## SHORT EXERCISE:
Could you copy out every line of the listing below word for word, leaving out the pictures?

------------------------

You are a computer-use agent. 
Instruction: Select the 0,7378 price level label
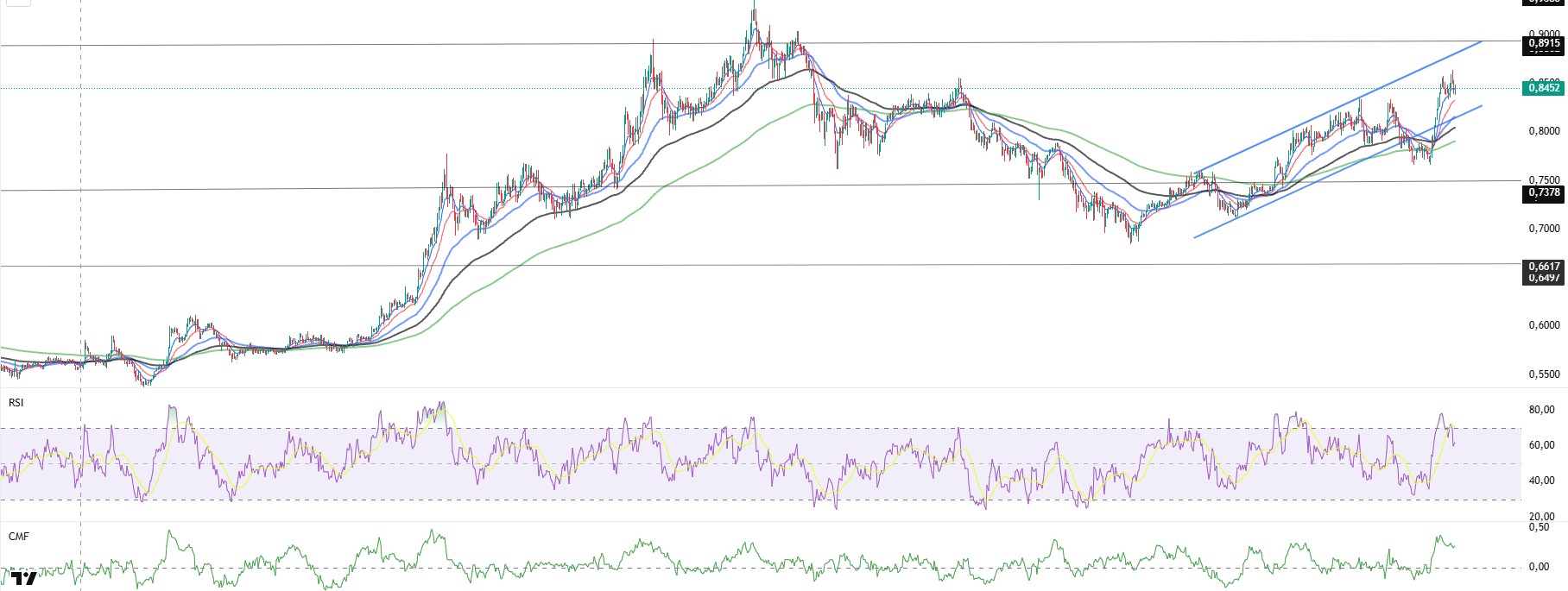[1543, 192]
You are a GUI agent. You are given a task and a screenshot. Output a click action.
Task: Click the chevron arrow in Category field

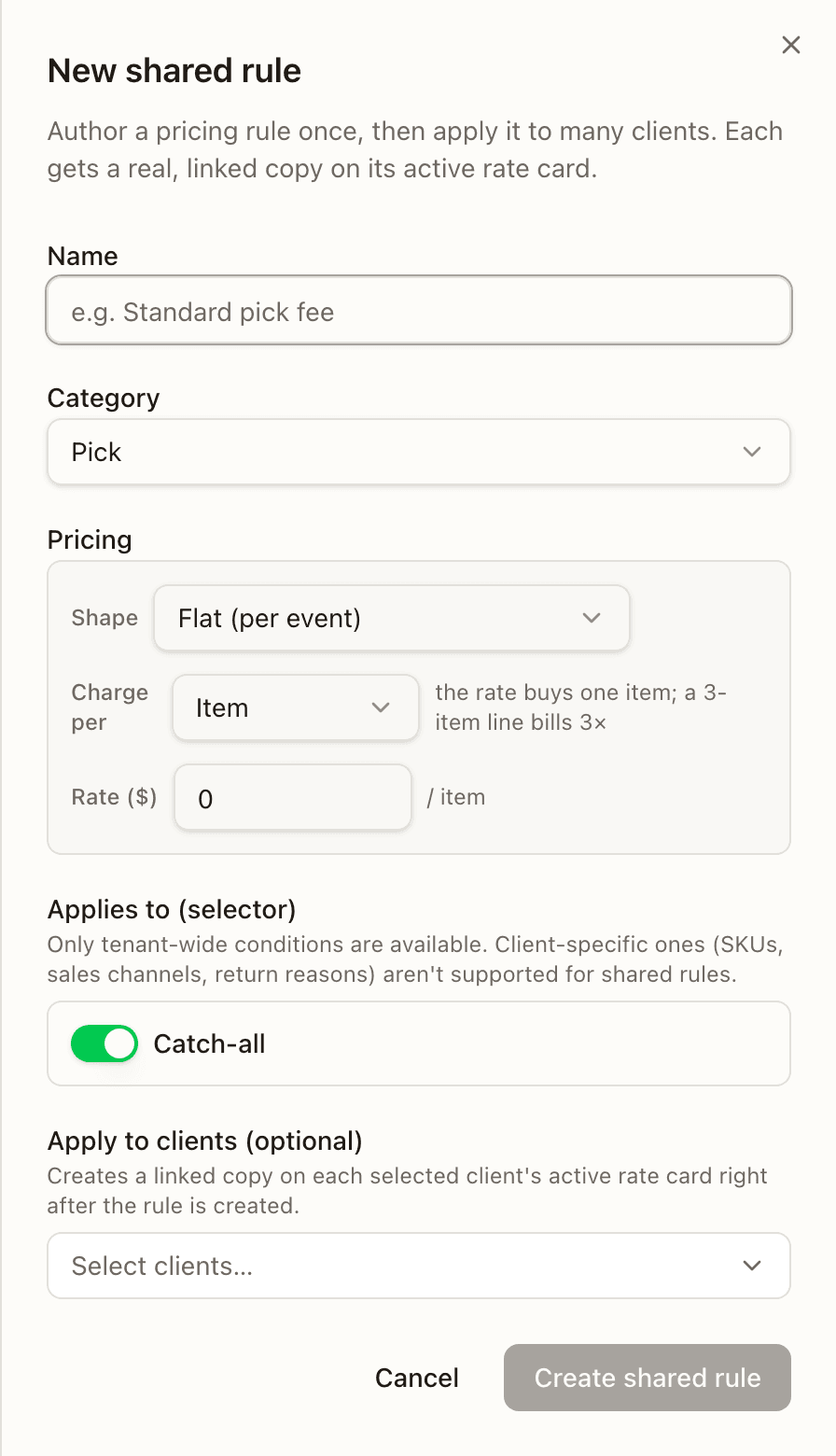click(752, 452)
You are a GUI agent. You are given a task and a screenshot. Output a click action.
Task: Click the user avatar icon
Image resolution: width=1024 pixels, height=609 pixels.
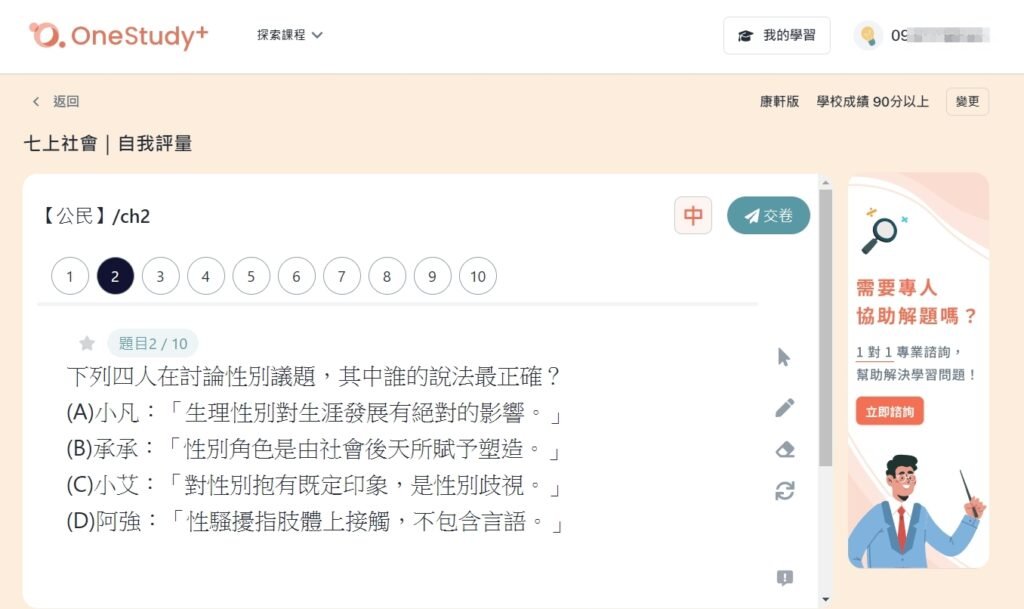[x=867, y=35]
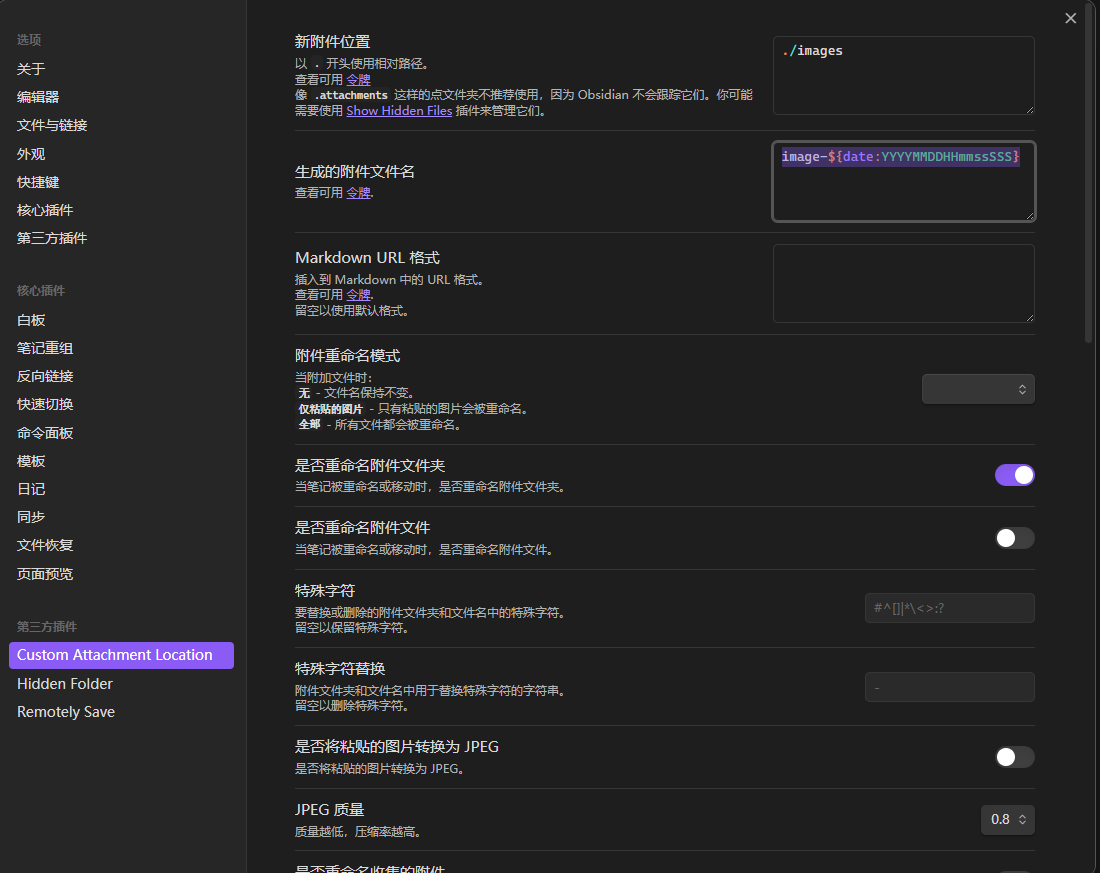The height and width of the screenshot is (873, 1100).
Task: Click the empty Markdown URL 格式 box
Action: point(902,283)
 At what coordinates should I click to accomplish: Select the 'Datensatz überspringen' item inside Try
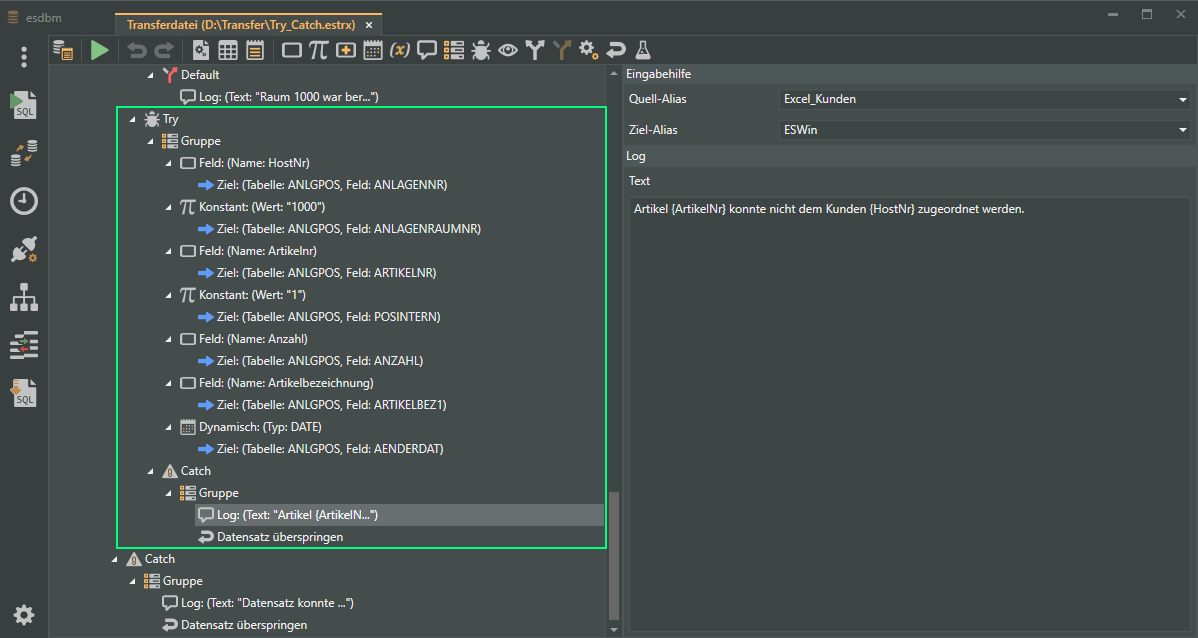click(280, 537)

------------------------

## WRITTEN ANSWER:
You are a computer-use agent. 
Instruction: Select the 0,7378 price level label
[1543, 192]
You are a GUI agent. You are given a task and a screenshot. Output a click action.
Task: Click the chevron arrow in Category field

click(752, 452)
You are a GUI agent. You are given a task and a screenshot. Output a click action.
Task: Click the user avatar icon
Image resolution: width=1024 pixels, height=609 pixels.
[x=867, y=35]
The height and width of the screenshot is (873, 1100).
Task: Click the empty Markdown URL 格式 box
Action: point(902,283)
 At what coordinates should I click to accomplish: Select the 'Datensatz überspringen' item inside Try
click(280, 537)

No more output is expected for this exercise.